I touched him and he looked and saw what I was seeing. I could feel his sturdy frame shuddering. And as we stared, she must have drawn the cap closer over her brows and tucked in those fiery, straying locks, for it was as if someone had pushed an extinguisher down upon a flaming torch. Only a faint glow remained, like decaying wood; even that drifted away from us at last, like sea spume in moonlight, driven by a summer zephyr. But I had seen her face in one flashing moment; distinctly. It was unlike the face of any mortal woman I had ever looked upon. Something unearthly—elfish!
Peter was right when he said: "Extraordinary!"

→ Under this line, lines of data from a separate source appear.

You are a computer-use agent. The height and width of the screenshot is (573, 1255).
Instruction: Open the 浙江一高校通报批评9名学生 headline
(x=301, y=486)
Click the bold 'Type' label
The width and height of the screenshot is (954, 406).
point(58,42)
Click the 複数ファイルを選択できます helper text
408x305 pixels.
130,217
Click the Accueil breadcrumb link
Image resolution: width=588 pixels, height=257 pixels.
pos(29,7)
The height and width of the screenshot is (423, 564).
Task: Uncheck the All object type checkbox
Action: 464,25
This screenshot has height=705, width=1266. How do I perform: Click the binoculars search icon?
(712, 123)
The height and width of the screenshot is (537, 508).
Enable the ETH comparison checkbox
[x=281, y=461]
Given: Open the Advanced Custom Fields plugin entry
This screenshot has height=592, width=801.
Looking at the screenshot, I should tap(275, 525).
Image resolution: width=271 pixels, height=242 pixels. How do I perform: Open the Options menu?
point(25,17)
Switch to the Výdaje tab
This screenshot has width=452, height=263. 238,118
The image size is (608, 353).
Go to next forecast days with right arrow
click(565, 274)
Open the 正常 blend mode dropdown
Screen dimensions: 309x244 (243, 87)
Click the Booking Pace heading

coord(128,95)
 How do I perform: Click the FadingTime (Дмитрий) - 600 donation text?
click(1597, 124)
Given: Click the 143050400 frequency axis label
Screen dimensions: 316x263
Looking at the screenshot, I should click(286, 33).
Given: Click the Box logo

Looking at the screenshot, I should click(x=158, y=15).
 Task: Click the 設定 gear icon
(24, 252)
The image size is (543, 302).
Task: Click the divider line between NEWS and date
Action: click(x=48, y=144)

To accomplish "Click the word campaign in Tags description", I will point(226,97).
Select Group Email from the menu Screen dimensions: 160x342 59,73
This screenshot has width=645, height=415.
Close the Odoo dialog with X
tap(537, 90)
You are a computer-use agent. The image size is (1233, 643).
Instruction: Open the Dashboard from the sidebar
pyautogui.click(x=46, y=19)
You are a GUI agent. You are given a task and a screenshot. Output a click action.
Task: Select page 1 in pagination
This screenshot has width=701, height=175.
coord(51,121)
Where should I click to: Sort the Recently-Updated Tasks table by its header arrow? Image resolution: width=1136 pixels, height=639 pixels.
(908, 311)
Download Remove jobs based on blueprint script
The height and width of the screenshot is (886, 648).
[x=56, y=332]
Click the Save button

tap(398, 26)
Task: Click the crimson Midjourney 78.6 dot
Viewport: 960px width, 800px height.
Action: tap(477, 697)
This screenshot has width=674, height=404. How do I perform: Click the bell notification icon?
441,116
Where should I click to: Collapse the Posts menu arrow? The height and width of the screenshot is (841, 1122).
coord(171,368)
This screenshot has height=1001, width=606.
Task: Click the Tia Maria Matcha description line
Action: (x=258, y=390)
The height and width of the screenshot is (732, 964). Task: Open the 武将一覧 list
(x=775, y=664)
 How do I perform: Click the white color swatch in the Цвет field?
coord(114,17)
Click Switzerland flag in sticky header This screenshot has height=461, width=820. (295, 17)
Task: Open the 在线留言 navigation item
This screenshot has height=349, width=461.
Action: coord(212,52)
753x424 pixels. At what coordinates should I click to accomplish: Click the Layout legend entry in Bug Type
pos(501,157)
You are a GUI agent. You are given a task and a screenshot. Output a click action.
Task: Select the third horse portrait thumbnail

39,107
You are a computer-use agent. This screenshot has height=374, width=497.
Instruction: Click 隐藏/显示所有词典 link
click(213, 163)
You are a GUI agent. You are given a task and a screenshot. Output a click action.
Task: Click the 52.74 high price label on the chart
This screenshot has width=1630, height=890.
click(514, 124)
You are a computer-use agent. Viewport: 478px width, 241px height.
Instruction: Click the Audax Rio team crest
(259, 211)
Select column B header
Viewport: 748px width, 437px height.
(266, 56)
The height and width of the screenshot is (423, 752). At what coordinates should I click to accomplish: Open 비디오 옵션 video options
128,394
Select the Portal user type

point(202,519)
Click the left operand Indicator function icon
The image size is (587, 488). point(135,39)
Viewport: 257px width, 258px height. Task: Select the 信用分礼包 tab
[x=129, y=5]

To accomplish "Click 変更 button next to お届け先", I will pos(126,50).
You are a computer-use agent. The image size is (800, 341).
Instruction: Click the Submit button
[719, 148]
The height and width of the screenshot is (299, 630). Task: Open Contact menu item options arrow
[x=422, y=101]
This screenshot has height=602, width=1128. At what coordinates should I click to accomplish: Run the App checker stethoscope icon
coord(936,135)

"I don't believe she means us any harm," he whispered as if he feared to be overheard. "I gave her back her cap, didn't I?" he murmured uncertainly. "But I say, Judge, let's light out of here!"
It may have seemed cowardly to go away, leaving the body of my dead partner at the bottom of the black quarry, but perhaps if you had seen what Peter and I saw, you would have run for comparative shelter just as fast as we ran through the wood to my cabin.
The November wind howled and tore at us as we fled, the electric torch lighting our way precariously. Yet we were glad enough that no other light showed itself in our path. All that was ever said between us about that girl, Peter said when we had reached our goal.
"Will-o'-the-wisp," he muttered thickly, breathing hard as he slammed the bolts of the cabin door firmly into place.
And then he went to work nailing blankets over both the windows, nor did I question his action.
Of course, we couldn't tell all our story to the coroner next day. We said that Hank Walters had followed a girl that night and had inadvertently fallen into the quarry in the dark and that we could not locate the girl. The coroner said it was clear enough. He even suggested that the girl might have pushed Hank. Peter and I—well, we knew there was no need to push Hank when he was following the Ignis Fatuus.